--- INPUT MATERIAL Enclosed Below ---
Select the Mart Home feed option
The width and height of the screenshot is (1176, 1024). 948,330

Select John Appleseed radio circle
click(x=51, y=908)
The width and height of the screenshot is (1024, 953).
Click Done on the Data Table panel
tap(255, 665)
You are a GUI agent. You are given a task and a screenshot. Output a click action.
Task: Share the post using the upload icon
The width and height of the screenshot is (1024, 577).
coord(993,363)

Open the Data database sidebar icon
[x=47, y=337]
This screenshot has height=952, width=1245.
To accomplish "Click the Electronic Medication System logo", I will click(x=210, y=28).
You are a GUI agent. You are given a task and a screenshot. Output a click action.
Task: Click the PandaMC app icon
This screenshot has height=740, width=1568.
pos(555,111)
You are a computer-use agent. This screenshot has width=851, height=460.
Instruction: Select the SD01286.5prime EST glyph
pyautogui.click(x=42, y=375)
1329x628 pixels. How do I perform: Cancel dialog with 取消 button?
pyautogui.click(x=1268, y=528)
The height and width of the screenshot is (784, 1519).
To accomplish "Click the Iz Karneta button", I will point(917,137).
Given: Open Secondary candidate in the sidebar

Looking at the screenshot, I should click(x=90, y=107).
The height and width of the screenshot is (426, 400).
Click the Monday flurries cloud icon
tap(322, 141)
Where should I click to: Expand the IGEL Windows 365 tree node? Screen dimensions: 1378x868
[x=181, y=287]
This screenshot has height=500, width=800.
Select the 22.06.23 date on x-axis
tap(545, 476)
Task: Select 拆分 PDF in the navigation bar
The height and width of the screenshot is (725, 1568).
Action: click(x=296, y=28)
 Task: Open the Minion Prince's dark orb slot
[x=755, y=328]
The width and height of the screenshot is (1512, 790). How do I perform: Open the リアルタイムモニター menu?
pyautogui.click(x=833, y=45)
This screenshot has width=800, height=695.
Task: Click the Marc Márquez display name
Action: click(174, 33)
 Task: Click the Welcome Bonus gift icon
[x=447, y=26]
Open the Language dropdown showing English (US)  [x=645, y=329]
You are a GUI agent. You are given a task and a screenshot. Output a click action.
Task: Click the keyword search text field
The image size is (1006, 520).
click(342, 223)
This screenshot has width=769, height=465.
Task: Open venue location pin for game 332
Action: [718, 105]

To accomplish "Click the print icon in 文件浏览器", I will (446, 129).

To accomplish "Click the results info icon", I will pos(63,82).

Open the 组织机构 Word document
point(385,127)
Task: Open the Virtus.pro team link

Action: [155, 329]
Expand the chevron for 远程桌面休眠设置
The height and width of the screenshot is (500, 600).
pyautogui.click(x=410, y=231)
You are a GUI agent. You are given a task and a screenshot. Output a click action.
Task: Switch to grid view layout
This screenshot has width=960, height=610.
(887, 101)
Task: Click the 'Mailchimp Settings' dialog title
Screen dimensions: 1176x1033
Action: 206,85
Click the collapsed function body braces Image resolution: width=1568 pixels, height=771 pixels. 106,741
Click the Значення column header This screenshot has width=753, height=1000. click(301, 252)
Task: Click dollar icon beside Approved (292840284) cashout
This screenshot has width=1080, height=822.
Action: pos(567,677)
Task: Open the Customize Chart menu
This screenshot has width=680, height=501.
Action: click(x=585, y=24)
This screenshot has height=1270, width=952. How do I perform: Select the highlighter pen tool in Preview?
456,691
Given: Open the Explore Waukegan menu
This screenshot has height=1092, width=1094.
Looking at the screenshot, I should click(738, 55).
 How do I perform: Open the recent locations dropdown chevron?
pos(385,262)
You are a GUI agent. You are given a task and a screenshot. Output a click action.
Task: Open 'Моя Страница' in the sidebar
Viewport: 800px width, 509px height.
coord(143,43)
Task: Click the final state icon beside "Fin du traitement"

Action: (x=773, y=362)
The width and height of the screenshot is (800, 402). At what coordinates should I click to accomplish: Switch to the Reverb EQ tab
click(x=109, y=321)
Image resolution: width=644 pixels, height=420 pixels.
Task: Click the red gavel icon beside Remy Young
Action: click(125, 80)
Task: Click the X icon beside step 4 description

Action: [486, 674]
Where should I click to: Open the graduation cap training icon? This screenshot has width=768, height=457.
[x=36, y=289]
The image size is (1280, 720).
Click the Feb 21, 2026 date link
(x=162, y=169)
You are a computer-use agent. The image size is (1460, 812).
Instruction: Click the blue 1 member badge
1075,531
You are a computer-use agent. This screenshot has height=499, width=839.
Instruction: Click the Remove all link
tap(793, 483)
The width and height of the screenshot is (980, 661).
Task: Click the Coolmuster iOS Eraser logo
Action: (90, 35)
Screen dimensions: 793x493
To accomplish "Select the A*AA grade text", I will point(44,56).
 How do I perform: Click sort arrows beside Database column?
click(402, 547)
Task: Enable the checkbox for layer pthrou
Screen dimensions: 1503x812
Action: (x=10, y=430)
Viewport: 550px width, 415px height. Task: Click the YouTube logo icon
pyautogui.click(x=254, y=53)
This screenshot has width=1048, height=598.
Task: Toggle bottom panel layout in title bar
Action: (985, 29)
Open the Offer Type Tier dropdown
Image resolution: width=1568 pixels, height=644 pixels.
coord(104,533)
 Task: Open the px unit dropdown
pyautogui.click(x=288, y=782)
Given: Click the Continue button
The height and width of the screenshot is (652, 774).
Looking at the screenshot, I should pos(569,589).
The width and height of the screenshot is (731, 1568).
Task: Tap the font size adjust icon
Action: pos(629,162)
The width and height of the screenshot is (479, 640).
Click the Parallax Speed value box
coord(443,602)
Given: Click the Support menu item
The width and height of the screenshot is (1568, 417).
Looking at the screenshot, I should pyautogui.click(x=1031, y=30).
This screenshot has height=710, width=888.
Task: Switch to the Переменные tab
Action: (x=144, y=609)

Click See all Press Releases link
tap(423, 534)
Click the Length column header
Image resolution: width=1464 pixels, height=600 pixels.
--- End of Enclosed INPUT MATERIAL ---
_TRY IT_
Collect every line above that contains the word "computer".

_RESPONSE FOR THIS EXERCISE_
You are a computer-use agent. This screenshot has width=851, height=460.
You are a computer-use agent. The image size is (1460, 812).
You are a computer-use agent. This screenshot has height=499, width=839.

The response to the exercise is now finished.